• [Task to complete] Exactly as they stand, copy the lines from the one containing "Viewport: 509px width, 420px height." to the final line of the data; leave out the pictures.

• [Information]
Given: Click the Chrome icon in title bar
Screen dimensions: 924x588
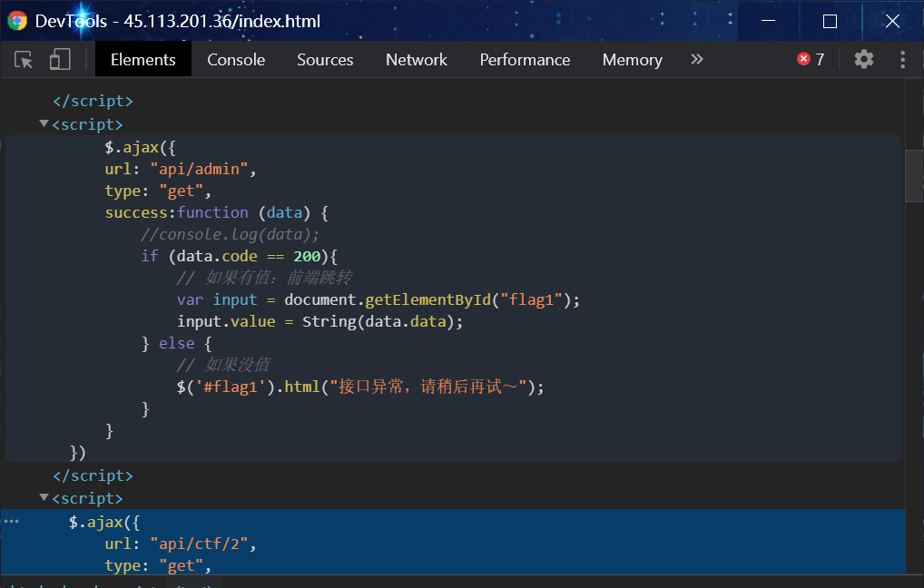Looking at the screenshot, I should pos(17,21).
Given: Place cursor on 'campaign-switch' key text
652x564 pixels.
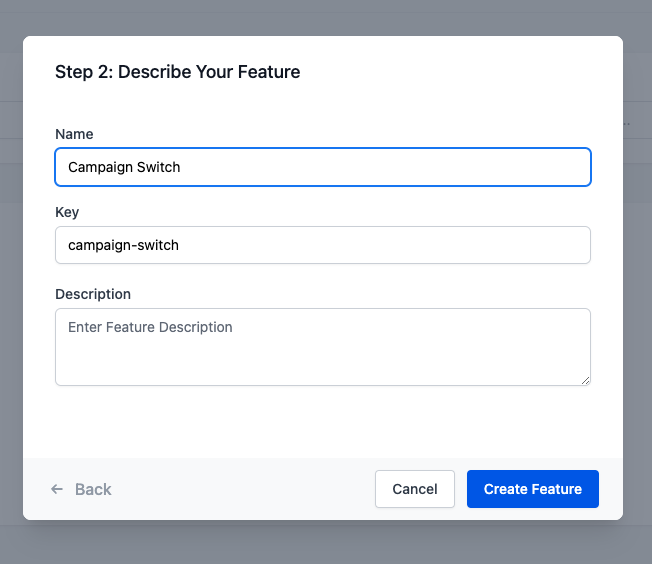Looking at the screenshot, I should [x=123, y=245].
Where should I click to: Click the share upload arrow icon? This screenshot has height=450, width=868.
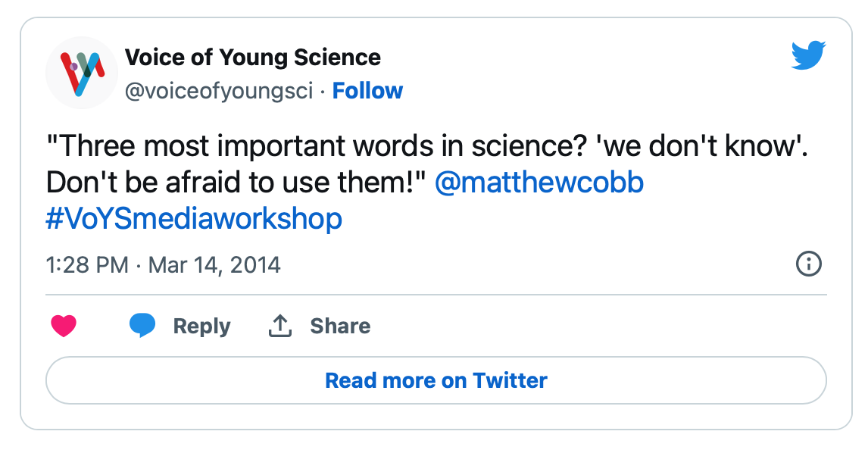point(280,326)
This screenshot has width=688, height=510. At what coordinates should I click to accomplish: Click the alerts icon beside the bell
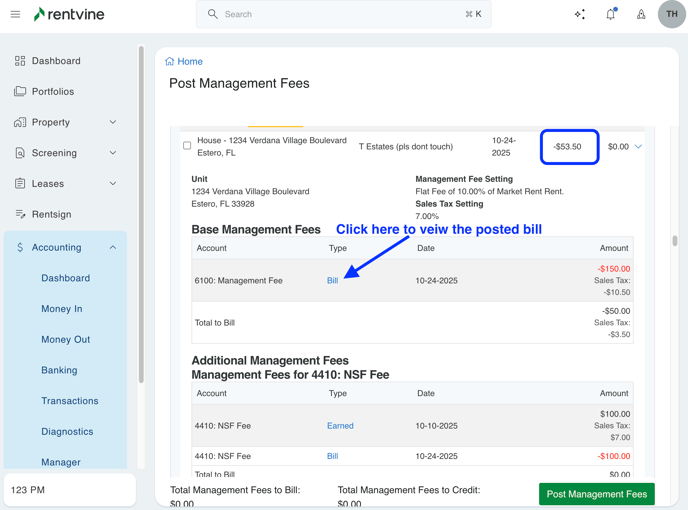[x=641, y=14]
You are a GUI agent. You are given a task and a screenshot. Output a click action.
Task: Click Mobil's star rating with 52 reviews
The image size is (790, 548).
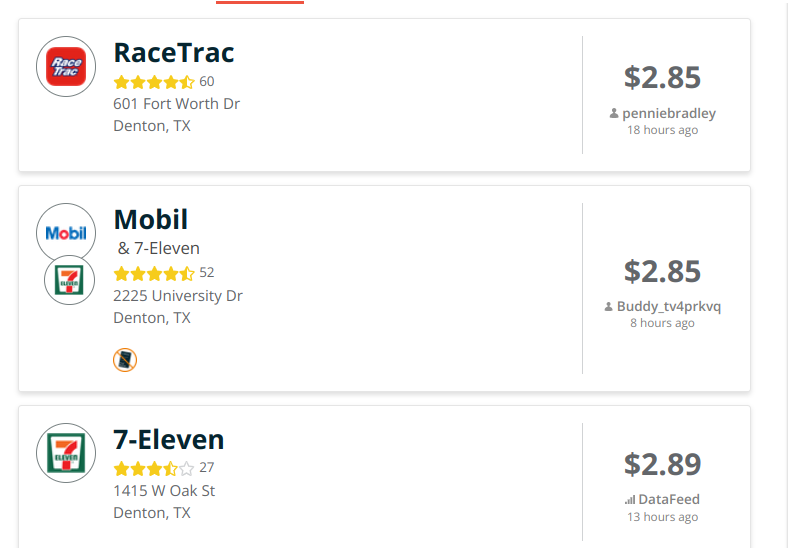pyautogui.click(x=154, y=273)
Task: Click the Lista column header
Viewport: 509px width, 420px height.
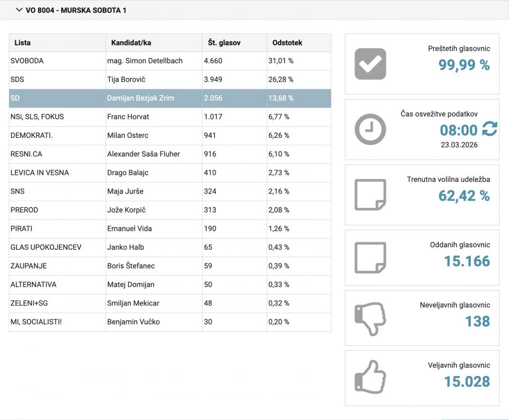Action: (23, 42)
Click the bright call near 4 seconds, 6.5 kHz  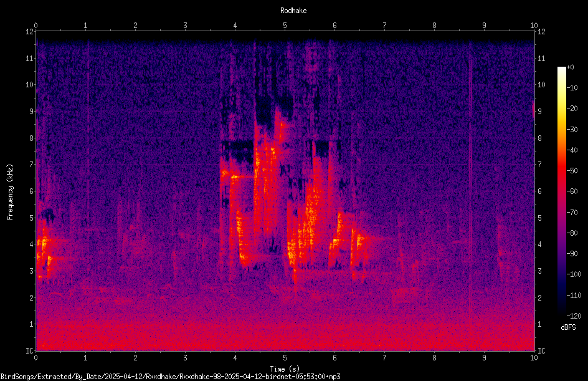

• [Task output]
Viewport: 509px width, 420px height.
Action: (23, 42)
Click the bright call near 4 seconds, 6.5 kHz  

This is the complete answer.